The plaintiff asserts that the hearing in this case was mandated because the commissioner is statutorily required to conduct a hearing on an application for a milk dealer's license when he is presented with a "reasonable basis" to believe that grounds for refusing that license "may exist." The plaintiff further asserts that the allegations in its letter to the commissioner presented a reasonable basis upon which to deny Farmland's application for a license. General Statutes § 22-234 provides in relevant part: "Before refusing to grant or renew, or before suspending, revoking or refusing to transfer, a license, the commissioner of agriculture shall afford the applicant or licensee an opportunity to be heard before him or his designated agent." General Statutes § 22-231 sets forth specific bases upon which the commissioner may "refuse to grant or renew a license, or may suspend, revoke or refuse to transfer a license already granted...." 6 By its plain language, § 22-234 entitles an applicant for a license to a hearing only prior to an action by the commissioner that would detrimentally affect the applicant. Nothing in § 22-234, or any provision of the UAPA, however, entitles any party to a hearing concerning an application for a milk dealer's license prior to the granting of such application.

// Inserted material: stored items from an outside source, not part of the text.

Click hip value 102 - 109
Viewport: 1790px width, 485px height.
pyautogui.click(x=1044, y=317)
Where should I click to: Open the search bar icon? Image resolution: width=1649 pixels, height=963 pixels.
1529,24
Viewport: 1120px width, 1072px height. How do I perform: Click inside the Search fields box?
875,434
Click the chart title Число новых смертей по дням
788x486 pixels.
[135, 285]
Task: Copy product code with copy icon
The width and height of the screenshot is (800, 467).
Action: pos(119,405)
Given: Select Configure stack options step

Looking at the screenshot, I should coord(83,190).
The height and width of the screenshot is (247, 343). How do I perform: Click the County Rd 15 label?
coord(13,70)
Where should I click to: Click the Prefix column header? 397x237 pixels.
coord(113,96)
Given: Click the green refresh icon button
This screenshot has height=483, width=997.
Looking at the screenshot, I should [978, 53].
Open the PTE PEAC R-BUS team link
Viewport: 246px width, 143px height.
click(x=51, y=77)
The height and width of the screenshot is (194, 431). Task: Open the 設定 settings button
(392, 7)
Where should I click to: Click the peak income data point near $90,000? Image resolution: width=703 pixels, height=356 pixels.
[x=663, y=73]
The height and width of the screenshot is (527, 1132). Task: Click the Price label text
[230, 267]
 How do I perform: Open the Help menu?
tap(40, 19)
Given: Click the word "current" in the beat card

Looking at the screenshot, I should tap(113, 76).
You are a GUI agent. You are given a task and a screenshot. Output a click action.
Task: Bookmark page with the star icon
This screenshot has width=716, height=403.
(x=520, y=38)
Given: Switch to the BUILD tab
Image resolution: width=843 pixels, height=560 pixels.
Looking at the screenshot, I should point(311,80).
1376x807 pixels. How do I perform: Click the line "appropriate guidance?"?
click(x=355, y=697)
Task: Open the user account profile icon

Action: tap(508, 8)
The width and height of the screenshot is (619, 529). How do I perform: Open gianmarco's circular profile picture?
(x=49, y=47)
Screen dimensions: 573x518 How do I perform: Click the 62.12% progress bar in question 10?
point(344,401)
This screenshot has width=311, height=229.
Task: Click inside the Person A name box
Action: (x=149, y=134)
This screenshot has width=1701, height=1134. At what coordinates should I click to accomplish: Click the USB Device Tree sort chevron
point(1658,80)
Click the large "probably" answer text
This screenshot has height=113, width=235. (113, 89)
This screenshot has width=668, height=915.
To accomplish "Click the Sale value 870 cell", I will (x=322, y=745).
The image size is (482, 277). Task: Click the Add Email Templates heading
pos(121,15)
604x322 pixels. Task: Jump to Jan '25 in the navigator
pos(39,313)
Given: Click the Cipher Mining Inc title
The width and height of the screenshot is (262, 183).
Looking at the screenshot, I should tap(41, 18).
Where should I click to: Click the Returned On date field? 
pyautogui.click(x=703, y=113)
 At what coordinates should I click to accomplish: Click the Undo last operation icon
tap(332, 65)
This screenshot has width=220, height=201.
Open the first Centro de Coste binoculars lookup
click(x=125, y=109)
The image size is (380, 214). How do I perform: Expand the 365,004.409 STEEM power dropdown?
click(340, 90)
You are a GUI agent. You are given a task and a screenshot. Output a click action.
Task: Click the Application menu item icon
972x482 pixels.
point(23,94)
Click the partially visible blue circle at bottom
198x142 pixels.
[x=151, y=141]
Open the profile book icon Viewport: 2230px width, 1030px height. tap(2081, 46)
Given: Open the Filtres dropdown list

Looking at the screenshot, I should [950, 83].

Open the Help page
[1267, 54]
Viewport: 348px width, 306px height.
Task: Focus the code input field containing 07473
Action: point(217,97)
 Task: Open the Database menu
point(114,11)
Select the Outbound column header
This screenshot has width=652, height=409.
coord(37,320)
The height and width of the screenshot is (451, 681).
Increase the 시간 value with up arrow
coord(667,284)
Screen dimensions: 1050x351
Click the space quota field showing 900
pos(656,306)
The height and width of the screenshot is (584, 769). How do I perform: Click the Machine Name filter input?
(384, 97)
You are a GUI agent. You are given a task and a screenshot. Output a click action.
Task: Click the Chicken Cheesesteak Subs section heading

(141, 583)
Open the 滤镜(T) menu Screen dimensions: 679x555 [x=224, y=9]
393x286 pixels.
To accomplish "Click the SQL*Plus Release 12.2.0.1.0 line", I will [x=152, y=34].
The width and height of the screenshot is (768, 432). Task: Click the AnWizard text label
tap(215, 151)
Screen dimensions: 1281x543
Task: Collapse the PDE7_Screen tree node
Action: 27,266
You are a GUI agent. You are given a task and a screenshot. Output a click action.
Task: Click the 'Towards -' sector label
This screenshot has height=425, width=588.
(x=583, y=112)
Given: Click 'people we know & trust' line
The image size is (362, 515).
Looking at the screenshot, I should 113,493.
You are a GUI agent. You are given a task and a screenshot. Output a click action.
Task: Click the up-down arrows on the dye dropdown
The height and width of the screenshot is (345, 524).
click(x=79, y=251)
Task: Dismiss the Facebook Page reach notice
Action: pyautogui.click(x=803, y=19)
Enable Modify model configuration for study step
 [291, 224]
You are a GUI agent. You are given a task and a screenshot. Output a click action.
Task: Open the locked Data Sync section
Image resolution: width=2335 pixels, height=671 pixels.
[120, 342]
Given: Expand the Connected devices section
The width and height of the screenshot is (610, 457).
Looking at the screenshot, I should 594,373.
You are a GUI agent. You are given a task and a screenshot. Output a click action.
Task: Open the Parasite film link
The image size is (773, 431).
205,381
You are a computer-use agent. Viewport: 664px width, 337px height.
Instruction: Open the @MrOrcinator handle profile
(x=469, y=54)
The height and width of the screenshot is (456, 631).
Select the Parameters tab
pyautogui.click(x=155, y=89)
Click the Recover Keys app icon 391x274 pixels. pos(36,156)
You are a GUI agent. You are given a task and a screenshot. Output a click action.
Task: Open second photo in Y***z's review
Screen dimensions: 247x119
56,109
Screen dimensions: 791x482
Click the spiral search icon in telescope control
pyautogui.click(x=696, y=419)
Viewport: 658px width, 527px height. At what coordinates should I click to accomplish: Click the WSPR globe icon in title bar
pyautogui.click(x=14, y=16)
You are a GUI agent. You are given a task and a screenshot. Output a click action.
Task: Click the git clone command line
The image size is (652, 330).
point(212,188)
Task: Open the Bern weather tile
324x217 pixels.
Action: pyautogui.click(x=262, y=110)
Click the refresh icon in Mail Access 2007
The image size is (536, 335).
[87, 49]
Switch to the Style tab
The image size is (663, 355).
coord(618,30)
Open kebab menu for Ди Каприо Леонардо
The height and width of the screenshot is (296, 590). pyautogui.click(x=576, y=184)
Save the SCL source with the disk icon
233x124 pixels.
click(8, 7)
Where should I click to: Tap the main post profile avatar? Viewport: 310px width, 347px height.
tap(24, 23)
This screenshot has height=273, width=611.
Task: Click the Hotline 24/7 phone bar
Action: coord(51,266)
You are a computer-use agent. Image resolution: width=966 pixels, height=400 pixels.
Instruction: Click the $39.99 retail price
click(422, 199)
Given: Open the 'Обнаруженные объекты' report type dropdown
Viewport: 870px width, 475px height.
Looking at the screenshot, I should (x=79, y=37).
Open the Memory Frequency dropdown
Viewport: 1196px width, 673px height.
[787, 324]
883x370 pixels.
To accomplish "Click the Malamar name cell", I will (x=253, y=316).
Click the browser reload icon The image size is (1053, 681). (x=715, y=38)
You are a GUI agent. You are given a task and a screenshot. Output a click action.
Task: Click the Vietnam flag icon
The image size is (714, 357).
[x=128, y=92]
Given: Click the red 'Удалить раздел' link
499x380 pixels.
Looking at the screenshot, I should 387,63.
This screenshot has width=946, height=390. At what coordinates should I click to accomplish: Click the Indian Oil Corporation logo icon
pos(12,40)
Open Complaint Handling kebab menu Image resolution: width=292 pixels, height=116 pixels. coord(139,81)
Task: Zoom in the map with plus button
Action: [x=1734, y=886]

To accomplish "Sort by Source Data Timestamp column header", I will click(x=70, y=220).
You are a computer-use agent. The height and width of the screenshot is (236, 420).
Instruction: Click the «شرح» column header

The plaintiff claims that the legislature, in adopting §§ 22-231 and 22-234, intended to obligate the commissioner to conduct a hearing on an application for a milk dealer's license if reasonable grounds upon which the license could be refused were presented. The plaintiff asserts that any other interpretation of those statutes would lead to the bizarre circumstance in which the commissioner could decide not to hold a hearing, despite evidence tending to indicate that an applicant should not be issued a license. Such a result, it contends, would harm both consumers of dairy products and dairy...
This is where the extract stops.